To work inside VS Code IDE, you need to install the
[Metals](https://scalameta.org/metals/docs/editors/vscode/) extension. Once
extension is installed:
1. Open the project root directory (the one containing the build.sbt file). 
2. Open the command palette (`Cmd + Shift + P` on Mac; `Ctrl + Shift + P`
   on Windows) and select/type `Metals:
   Import build`. The status bar at the bottom shows the build status.
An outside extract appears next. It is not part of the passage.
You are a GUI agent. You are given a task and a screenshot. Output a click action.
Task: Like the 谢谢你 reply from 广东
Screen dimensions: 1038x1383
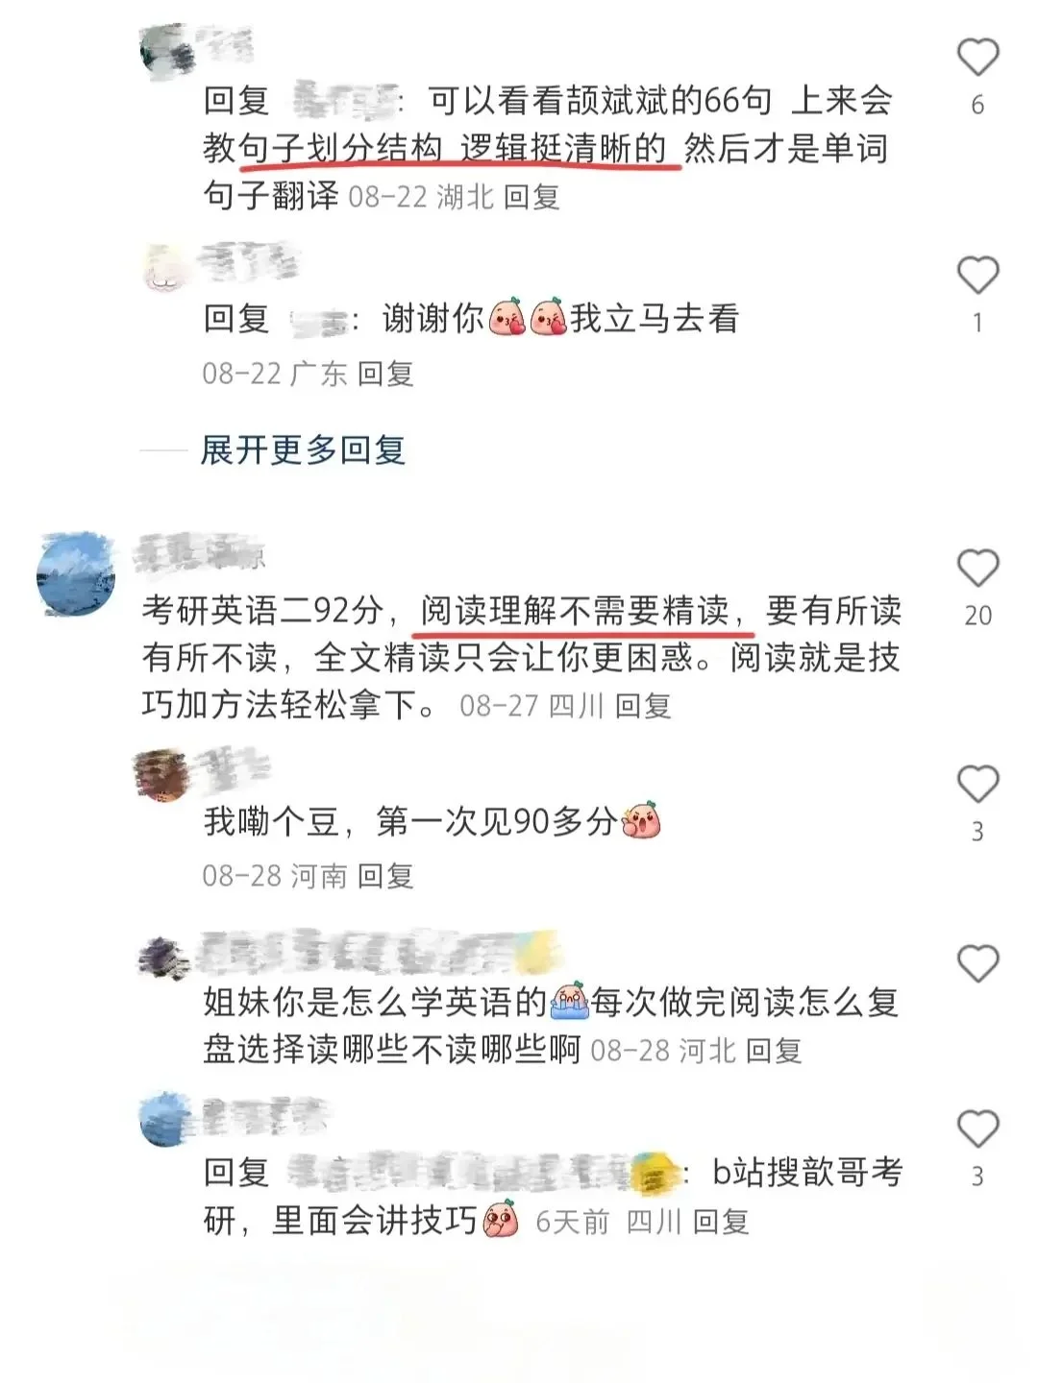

### Running ScalaTest tests

Also, we will use a powerful unit testing package called scalatest. The tests themselves are in two files in the directory
`src/test/scala/edu/colorado/csci3155/project1/`

### VS Code

1. Select the `View` menu time and then select `Testing`. You would see the
   VS Code file explorer pane (on the left side) replaced by test explorer.
2. Press the play/run icon. The `Test Results` tab at the bottom shows the
   results of tests.
3. To go back to file explorer, select `View -> Explorer`.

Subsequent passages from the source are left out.